In both outputs, the node can't connect to the Ceph cluster.

root@prox-06:~# cat /etc/pve/ceph.conf
For the local Ceph cluster, you will need to specify the cluster_network and public_network in the ceph.conf. Otherwise the Ceph daemons try to run on the IP found by the hostname.
mon_host = 10.50.0.106
Does this MON exist and can every node connect to it?

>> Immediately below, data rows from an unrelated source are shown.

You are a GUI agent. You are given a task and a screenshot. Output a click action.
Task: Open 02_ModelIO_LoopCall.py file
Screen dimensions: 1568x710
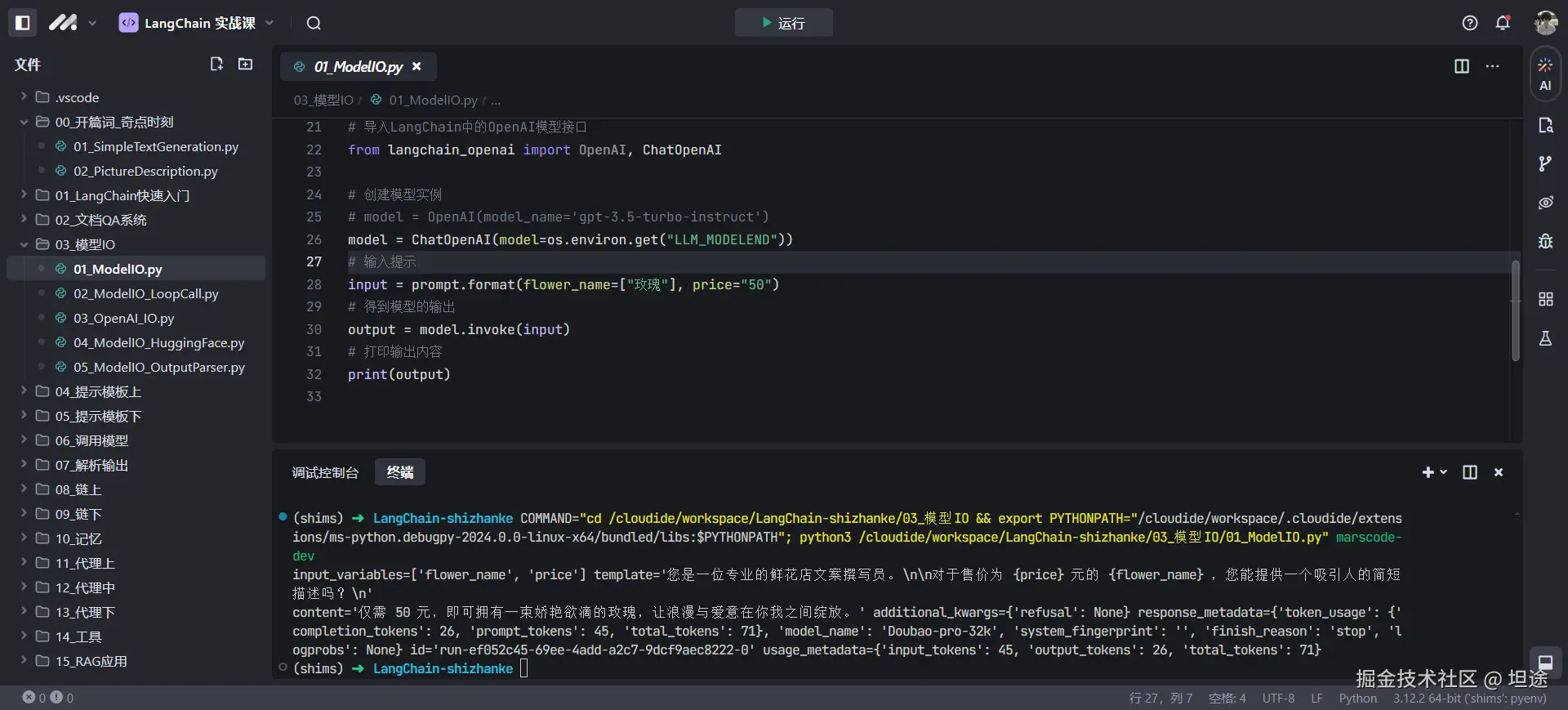[145, 293]
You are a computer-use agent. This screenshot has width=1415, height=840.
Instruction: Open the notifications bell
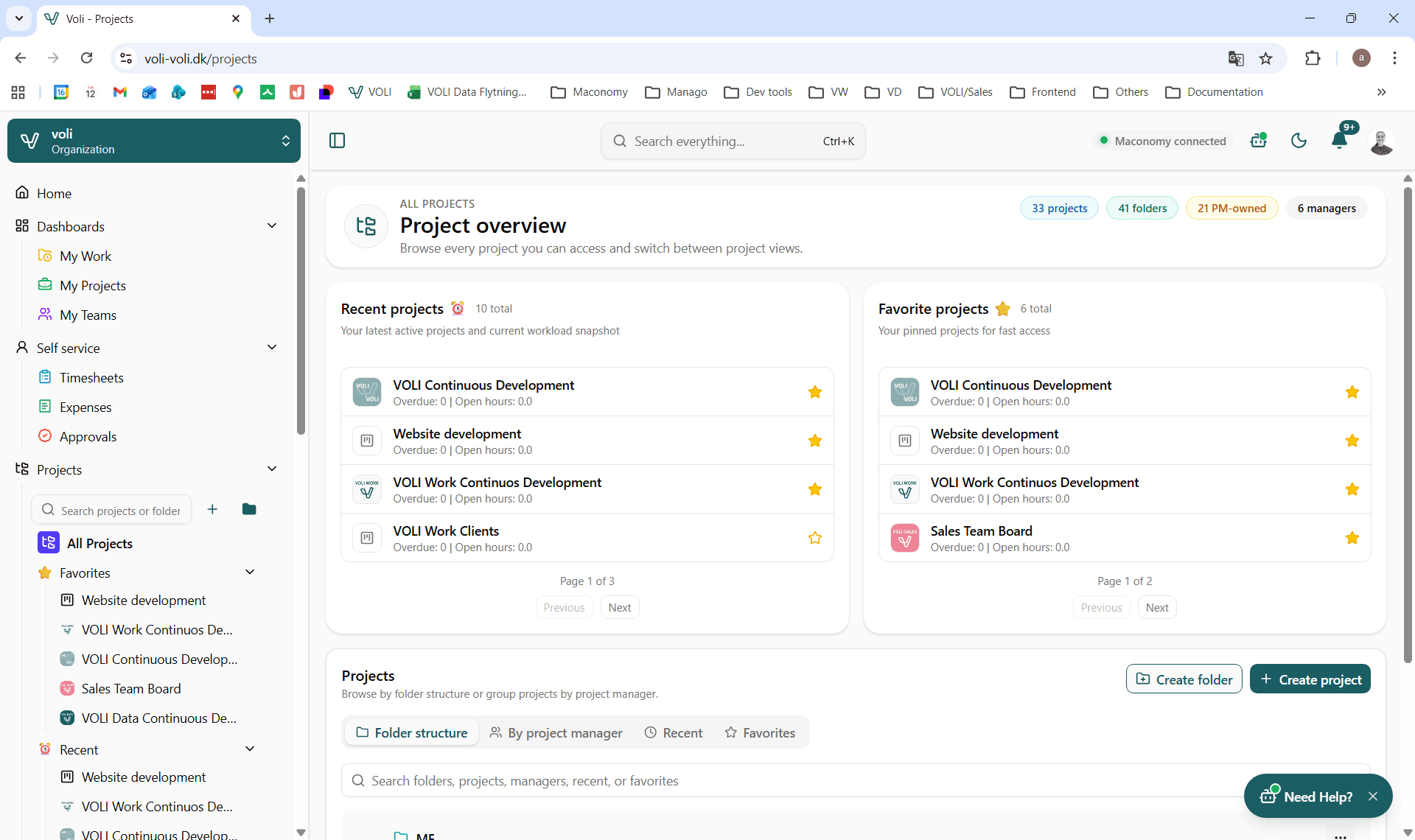pyautogui.click(x=1339, y=140)
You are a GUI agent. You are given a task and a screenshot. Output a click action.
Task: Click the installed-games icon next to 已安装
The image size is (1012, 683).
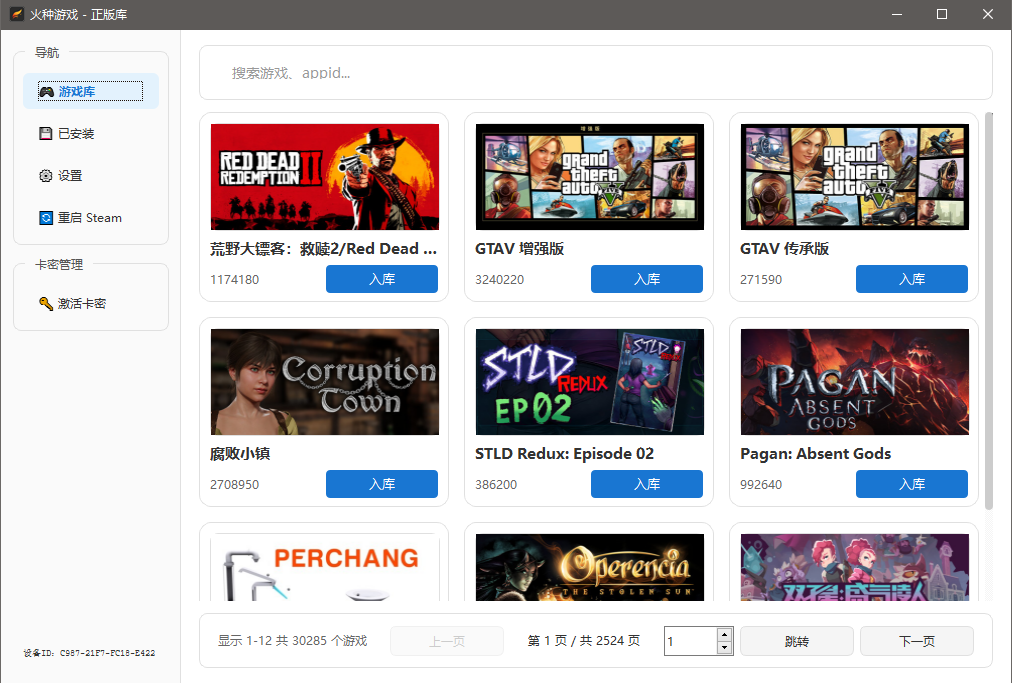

I have no direct access to remote Ceph, so i can only run it on my servers.
For running the CLI command to connect onto a external Ceph cluster, you will need to specify the MON address, username and keyring.
Code:
ceph -p <pool> -m <MON-IP> -n client.<username> --keyring /<path>/<to>/<file>.keyring --auth_supported cephx ls
 
For running the CLI command to connect onto a external Ceph cluster, you will need to specify the MON address, username and keyring.
Code:
ceph -p <pool> -m <MON-IP> -n client.<username> --keyring /<path>/<to>/<file>.keyring --auth_supported cephx ls
[/QUOTE]

above code seem to have some semantical problems, but this one lists content of rdb storage:

Code:
rbd list [pool]  -m 1.1.1.1 -k /etc/pve/priv/ceph/Ceph.keyring --user [username]
 
I found out this error also:

Code:
root@ve-02:~# service pvestatd status
● pvestatd.service - PVE Status Daemon
   Loaded: loaded (/lib/systemd/system/pvestatd.service; enabled; vendor preset: enabled)
   Active: active (running) since Mon 2020-09-28 23:45:37 CEST; 29min ago
  Process: 182719 ExecStart=/usr/bin/pvestatd start (code=exited, status=0/SUCCESS)
 Main PID: 182728 (pvestatd)
    Tasks: 1 (limit: 9830)
   Memory: 103.4M
   CGroup: /system.slice/pvestatd.service
           └─182728 pvestatd

Sep 29 00:14:43 ve-02 pvestatd[182728]: Use of uninitialized value $used in addition (+) at /usr/sha
Sep 29 00:14:43 ve-02 pvestatd[182728]: Use of uninitialized value $avail in int at /usr/share/perl5
Sep 29 00:14:43 ve-02 pvestatd[182728]: Use of uninitialized value $used in int at /usr/share/perl5/
Sep 29 00:14:52 ve-02 pvestatd[182728]: Use of uninitialized value $free in addition (+) at /usr/sha
Sep 29 00:14:52 ve-02 pvestatd[182728]: Use of uninitialized value $used in addition (+) at /usr/sha
Sep 29 00:14:52 ve-02 pvestatd[182728]: Use of uninitialized value $avail in int at /usr/share/perl5
Sep 29 00:14:52 ve-02 pvestatd[182728]: Use of uninitialized value $used in int at /usr/share/perl5/
Sep 29 00:15:24 ve-02 pvestatd[182728]: status update time (32.127 seconds)
Sep 29 00:15:29 ve-02 pvestatd[182728]: got timeout
Sep 29 00:15:30 ve-02 pvestatd[182728]: status update time (5.479 seconds)
 
above code seem to have some semantical problems, but this one lists content of rdb storage:
Which are?

rbd list [pool] -m 1.1.1.1 -k /etc/pve/priv/ceph/Ceph.keyring --user [username]
What was the output?

Sep 29 00:14:43 ve-02 pvestatd[182728]: Use of uninitialized value $used in addition (+) at /usr/sha
It's a side-effect. The values for the usage calculation are uninitialized but shouldn't.